In operation, plasma is formed within plasma formation chamber 24. Gases injected through the ring of inlets 36 are ionized by the alternating electromagnetic field generated upon application of ultra high frequency ("UHF") or radio-frequency ("RF") power to the coil antenna sections 28. As will be discussed in connection with FIGS. 4a through 5b, various electromagnetic field patterns may be generated by coil antenna sections 28 for high-density and uniform plasma generation within plasma formation chamber 24. The electromagnetic fields generated by the coil antenna sections 28 are inductively coupled to the plasma gas medium. These inductively coupled fields increase the density and uniformity of the plasma generated within plasma formation chamber 24.
The plasma may be guided toward the semiconductor wafer 18 by an electric field induced between the plasma source 12 and the wafer 18. This electric field is induced by placing a DC or an AC potential on the wafer 18 and grounding the plasma formation chamber 24.
A sealed viewport 40 may be placed within end plate 30 so as to allow operators or plasma emission sensors to view the plasma within plasma formation chamber 24. As shown in FIG. 2, viewport 40 may be held in place by connectors 41, and a seal may be maintained across the viewport 40 by O-rings 43, 45, and 47. The viewport may be constructed of a suitable optical material, such as sapphire, that is relatively unreactive with the plasma to be generated and has a wide optical transmission band.
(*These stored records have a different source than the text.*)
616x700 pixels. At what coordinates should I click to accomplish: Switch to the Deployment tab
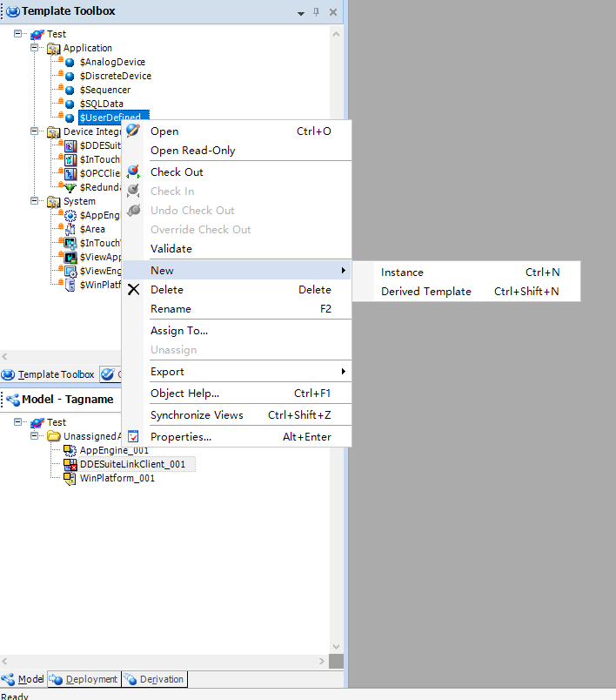[x=84, y=679]
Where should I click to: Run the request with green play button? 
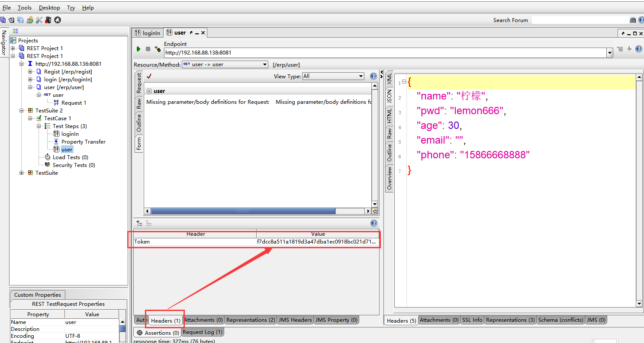click(138, 49)
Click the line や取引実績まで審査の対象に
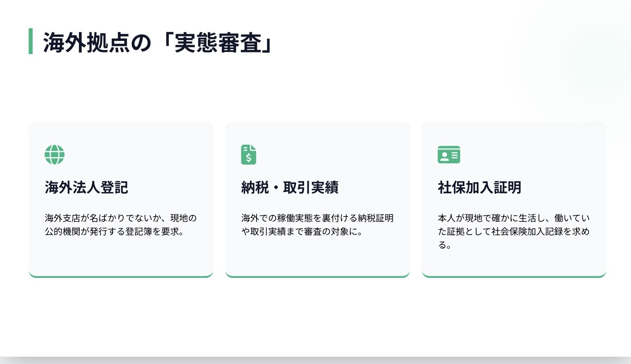The height and width of the screenshot is (364, 631). click(302, 232)
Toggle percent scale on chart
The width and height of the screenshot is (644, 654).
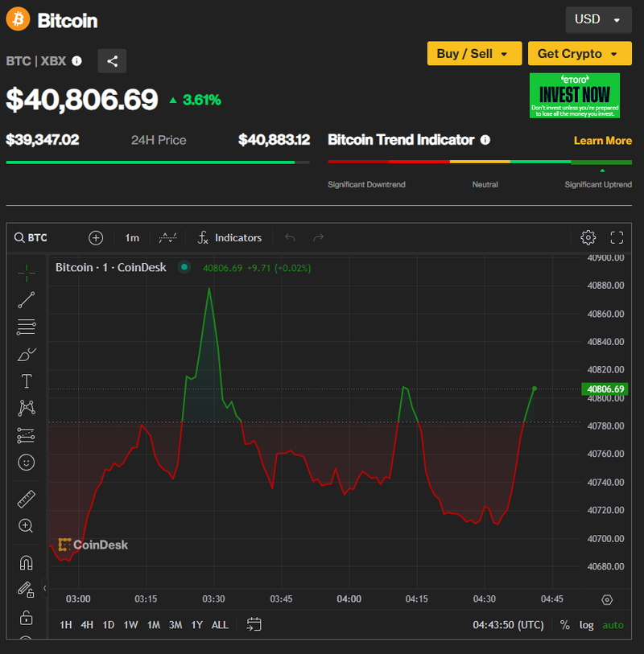point(564,625)
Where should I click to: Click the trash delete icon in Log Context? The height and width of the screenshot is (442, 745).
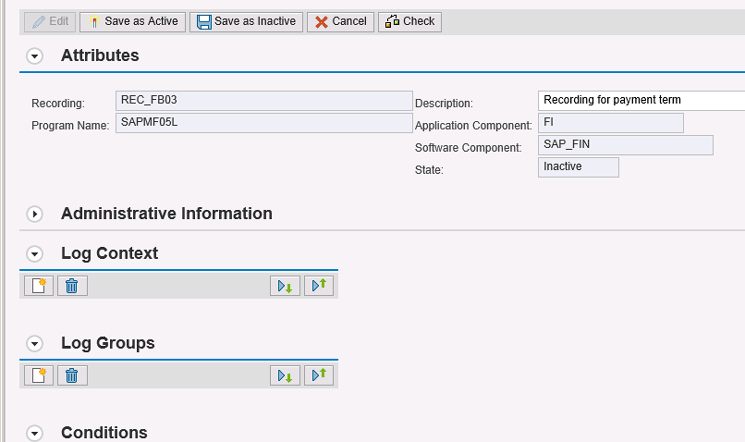pyautogui.click(x=72, y=286)

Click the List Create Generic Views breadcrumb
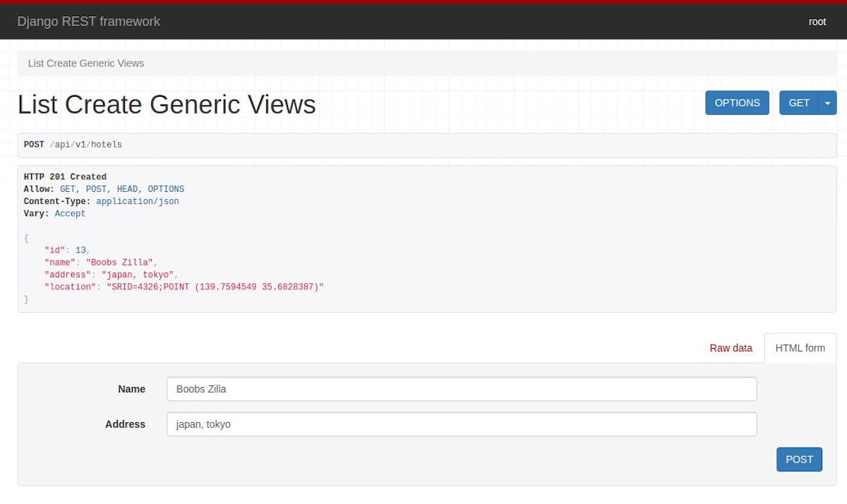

The diameter of the plasma formation chamber 24 may vary depending upon the application in which the plasma source 12 will be used. In one particular embodiment, the inside diameter of plasma formation chamber 24 may be six inches. This inside diameter is chosen such that the magnet 26 remains fairly small. Furthermore, the diameter of the plasma formation chamber 24 must be large enough such that the plasma generated will be large enough to cover the entire portion of the semiconductor wafer to be processed. For example, if an eight inch semiconductor wafer 18 is to be etched, plasma generated within plasma formation chamber 24 must have a large enough diameter (e.g. over 6 inches) so as to generate a uniform plasma capable of covering the full diameter of semiconductor wafer 18.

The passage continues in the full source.